Tag: Publishing
Integrating Sitecore with Algolia

Integrating Sitecore with Algolia

Out of the box Sitecore ships with Solr as its search provider. As a Sitecore developer the amount of Solr knowledge you need is relatively low, as you access it through Sitecore's own APIs. This makes things simple to get going as it doesn't require a huge amount of effort. However this is where all that's good about using Solr seems to end.

It's not that Solr is bad, it's actually very powerful, has a load of config options for boosting fields, result items etc. If there's something you want to do with your search results then it can probably do it. For admin users though it's just a bit of a black box. Results come out in an order and sometimes your not sure why. If you asked a content editor to change the order of search results they would look at you blankly and not have a clue where to start, other than to ask their dev to do it for them.

Algolia on the other hand, has been designed for the end user. They can try searches through the admin interface, drag and drop results into a different order, run campaigns and affect results in numerous other ways. Not only that but it offers analytics so they can see what searches are returning no results along with searches that have results, but no click throughs.

For devs it's also easy to see what's actually in the search index and front end devs can easily integrate through the APIs rather than requiring a .NET dev to write something against Sitecore's search provider for them.

Creating a search with Algolia and Sitecore

In this article I'm going to show you how to populate an Algolia index with data from Sitecore.
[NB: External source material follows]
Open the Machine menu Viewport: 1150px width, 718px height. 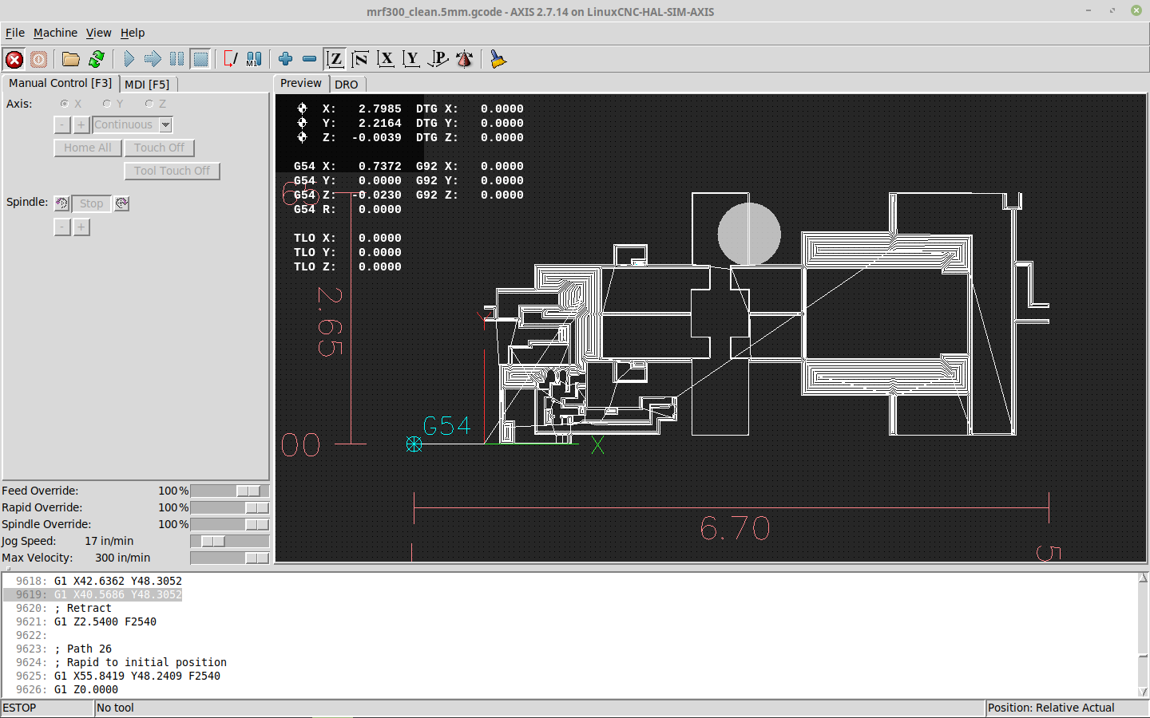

What I'm not doing is creating a new Sitecore search provider for Algolia. Other people have attempted that before, but it requires a lot of maintenance. You also have to implement a lot of functionality that your unlikely to use!

My aim also isn't to replace Solr. Sitecore uses it for some of it's functionality and is doing that job perfectly fine. My aim is to add a search to the front end of a Sitecore site powered by Algolia so that a content editor can make use of Algolias features. For that I just need relevant content from Sitecore to be added and removed from Algolias index when a publish happens.

Populating Algolias Index from Sitecore

We want our Algolia Index to contain data for published items and to update as future publishes occur. Publishing being when content is published from the Master DB to the Web DB. A good way to do this is to hook into the Sitecore publishing pipeline.

In my solution I am creating a new pipeline processor that calls directly to Algolia. In my case the amount of content is relatively small and for usability when the publish dialogue completes I want the content editors to be confident that the index has updated. A more scalable solution that is less blocking would be to first post the data to a service bus and then have the integration to Algolia subscribe to the bus. This way any delay caused by Algolia wont affect the publishing experience.

The default PublishItem pipeline in Sitecore is as follows:

1<publishItem help="Processors should derive from Sitecore.Publishing.Pipelines.PublishItem.PublishItemProcessor">
2<processor type="Sitecore.Publishing.Pipelines.PublishItem.RaiseProcessingEvent, Sitecore.Kernel"/>
3<processor type="Sitecore.Publishing.Pipelines.PublishItem.CheckVirtualItem, Sitecore.Kernel"/>
4<processor type="Sitecore.Publishing.Pipelines.PublishItem.CheckSecurity, Sitecore.Kernel"/>
5<processor type="Sitecore.Publishing.Pipelines.PublishItem.DetermineAction, Sitecore.Kernel"/>
6<processor type="Sitecore.Buckets.Pipelines.PublishItem.ProcessActionForBucketStructure, Sitecore.Buckets" patch:source="Sitecore.Buckets.config"/>
7<processor type="Sitecore.Publishing.Pipelines.PublishItem.MoveItems, Sitecore.Kernel"/>
8<processor type="Sitecore.Publishing.Pipelines.PublishItem.PerformAction, Sitecore.Kernel"/>
9<processor type="Sitecore.Publishing.Pipelines.PublishItem.AddItemReferences, Sitecore.Kernel"/>
10<processor type="Sitecore.Publishing.Pipelines.PublishItem.RemoveUnknownChildren, Sitecore.Kernel"/>
11<processor type="Sitecore.Publishing.Pipelines.PublishItem.RaiseProcessedEvent, Sitecore.Kernel" runIfAborted="true"/>
12<processor type="Sitecore.Publishing.Pipelines.PublishItem.UpdateStatistics, Sitecore.Kernel" runIfAborted="true">
13<traceToLog>false</traceToLog>
14</processor>
15</publishItem>

The Sitecore.Publishing.Pipelines.PublishItem.PerformAction step in the pipeline is the one which does the actual work of updating the web db.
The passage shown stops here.